Farmers can take the advantage of agritourism to achieve sustainable development and economic prosperity based on the changing climatic characteristics of the province which enjoys desert conditions, mountainous terrain, and forests, Seyyed Javad Musavi announced on Thursday. 

“Developing this branch of tourism could eventually lead to the economic growth in rural areas,” the official said. 

As the flow of tourists into villages is strengthened, businesses would further thrive and, consequently, the villagers are kept in their communities and prevented from moving to cities, he added. 

To facilitate tourists' accommodation in rural areas, some 130 eco-lodges have been constructed so far in these areas, he mentioned. 

Agritourism is a relatively new branch of the travel industry in which tourists stay with local people in rural areas.
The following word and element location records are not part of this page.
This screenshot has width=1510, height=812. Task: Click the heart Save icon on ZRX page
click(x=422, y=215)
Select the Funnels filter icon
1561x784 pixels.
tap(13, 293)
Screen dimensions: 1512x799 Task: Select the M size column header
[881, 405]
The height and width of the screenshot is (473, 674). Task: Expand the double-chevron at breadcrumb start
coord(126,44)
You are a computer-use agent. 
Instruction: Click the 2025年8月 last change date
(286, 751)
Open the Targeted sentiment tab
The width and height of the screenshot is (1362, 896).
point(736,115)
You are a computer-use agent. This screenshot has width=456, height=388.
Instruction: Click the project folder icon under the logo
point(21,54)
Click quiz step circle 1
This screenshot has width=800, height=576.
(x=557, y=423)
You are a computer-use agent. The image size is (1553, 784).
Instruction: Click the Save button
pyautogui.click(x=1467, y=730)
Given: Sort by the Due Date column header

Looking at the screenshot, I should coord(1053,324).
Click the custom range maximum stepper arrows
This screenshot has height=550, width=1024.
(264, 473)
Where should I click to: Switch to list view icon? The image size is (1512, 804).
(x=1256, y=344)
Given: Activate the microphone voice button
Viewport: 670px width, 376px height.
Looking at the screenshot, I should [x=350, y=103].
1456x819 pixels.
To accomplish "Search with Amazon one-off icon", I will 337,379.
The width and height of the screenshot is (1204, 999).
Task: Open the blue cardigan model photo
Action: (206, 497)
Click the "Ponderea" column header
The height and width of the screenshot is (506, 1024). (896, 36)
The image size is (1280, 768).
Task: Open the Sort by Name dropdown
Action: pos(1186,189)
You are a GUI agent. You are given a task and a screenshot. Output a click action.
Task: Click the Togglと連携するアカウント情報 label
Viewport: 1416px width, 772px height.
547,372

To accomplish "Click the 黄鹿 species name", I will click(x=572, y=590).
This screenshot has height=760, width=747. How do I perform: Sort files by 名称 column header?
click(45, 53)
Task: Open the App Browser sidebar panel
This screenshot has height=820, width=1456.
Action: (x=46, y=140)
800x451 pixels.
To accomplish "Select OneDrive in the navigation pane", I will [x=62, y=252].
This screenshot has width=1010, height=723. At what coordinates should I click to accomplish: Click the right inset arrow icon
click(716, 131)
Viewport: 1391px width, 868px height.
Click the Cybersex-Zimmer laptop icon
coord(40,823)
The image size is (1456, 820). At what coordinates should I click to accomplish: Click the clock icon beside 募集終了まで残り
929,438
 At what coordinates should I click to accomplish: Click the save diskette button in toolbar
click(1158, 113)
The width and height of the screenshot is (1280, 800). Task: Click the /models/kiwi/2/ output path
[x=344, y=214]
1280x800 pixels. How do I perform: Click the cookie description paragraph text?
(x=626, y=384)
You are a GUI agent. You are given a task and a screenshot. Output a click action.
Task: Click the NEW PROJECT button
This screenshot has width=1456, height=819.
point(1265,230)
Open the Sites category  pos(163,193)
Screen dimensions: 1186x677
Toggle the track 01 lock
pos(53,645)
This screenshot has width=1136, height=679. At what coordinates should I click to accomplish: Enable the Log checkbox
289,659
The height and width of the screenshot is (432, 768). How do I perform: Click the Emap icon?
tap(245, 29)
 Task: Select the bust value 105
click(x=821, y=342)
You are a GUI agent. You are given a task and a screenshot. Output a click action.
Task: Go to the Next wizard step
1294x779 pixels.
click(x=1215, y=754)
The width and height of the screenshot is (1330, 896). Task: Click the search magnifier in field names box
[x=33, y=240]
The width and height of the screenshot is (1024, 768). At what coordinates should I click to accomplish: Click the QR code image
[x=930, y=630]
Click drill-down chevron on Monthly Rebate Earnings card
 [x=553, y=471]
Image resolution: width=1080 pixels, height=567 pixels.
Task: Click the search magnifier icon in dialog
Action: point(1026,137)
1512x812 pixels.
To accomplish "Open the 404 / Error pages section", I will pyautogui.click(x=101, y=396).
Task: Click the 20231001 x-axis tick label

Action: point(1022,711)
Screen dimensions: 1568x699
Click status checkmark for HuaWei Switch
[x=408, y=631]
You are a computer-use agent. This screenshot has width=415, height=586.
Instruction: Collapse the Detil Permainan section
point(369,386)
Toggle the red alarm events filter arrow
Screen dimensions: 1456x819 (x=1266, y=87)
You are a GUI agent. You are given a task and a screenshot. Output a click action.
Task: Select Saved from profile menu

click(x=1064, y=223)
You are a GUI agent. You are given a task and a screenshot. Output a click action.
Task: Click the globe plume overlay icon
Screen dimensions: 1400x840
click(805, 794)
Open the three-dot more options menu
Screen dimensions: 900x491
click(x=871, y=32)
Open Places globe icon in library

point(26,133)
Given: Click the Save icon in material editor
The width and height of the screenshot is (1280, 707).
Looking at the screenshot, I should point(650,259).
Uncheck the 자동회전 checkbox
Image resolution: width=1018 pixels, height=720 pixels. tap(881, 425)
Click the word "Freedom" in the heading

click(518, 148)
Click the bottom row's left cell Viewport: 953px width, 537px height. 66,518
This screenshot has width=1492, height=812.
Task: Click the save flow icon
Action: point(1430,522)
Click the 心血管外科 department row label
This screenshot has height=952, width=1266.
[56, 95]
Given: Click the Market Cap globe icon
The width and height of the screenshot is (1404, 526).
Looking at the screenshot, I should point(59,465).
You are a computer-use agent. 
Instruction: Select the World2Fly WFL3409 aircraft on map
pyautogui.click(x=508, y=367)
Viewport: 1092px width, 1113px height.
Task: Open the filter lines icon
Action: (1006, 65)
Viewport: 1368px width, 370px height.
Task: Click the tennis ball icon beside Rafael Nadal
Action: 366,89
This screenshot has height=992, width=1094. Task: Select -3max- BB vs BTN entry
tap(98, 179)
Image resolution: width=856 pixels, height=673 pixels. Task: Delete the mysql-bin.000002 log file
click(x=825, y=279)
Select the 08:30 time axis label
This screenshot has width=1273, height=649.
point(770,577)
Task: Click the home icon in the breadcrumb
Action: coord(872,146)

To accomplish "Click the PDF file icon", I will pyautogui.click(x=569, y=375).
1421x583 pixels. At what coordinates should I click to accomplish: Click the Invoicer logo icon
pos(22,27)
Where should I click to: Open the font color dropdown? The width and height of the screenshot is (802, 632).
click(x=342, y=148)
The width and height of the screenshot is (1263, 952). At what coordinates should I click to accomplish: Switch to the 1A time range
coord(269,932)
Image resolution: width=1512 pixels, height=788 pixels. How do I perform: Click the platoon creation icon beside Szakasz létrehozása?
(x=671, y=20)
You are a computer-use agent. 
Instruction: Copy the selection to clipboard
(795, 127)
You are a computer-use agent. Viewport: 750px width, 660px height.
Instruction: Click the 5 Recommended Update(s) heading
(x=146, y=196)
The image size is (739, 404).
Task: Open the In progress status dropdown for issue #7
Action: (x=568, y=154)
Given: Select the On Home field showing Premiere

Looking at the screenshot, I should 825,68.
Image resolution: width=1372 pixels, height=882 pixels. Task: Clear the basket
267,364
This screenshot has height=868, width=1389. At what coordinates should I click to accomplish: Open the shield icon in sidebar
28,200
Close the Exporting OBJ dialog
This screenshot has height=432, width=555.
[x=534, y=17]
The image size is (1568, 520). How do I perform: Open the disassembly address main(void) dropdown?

Farm/ranch recreation refers to activities conducted on private agricultural lands, which might include fee-hunting and fishing, overnight stays, educational activities, etc.

Experts believe that in addition to the customer services jobs, agritourism pays special attention to the production sector, saying agricultural tourism is much more important and practical than other branches of tourism because it creates a new chain and diversity in the field of production and services.

Agritourism and nature-tourism enterprises might include outdoor recreation (fishing, hunting, wildlife study, horseback riding), educational experiences (cannery tours, cooking classes, or tea or coffee tasting), entertainment (harvest festivals or barn dances), hospitality services (farm stays, guided tours, or outfitter services), and on-farm direct sales (u-pick operations or roadside stands).

Agritourism is a subset of a larger industry called rural tourism that includes resorts, off-site farmers' markets, non-profit agricultural tours, and other leisure and hospitality businesses that attract visitors to the countryside.

Khorasan Razavi’s provincial capital of Mashhad attracts hundreds of pilgrims each day from various Iranian cities, neighboring countries, and even across the globe; the raison d’être is the striking massive shrine complex of Imam Reza (AS), the eighth Shia Imam.

Dozens of five-star hotels and hostels are dotted across Mashhad. The city has also the highest concentration of water parks in the country, and it also embraces a variety of cultural and historical sites that are generally crowded. The metropolis is also a good place to buy top handwoven rugs and carpets, and it’s a staging post for travel to Turkmenistan, Afghanistan, and little-touristic Khorasan regions.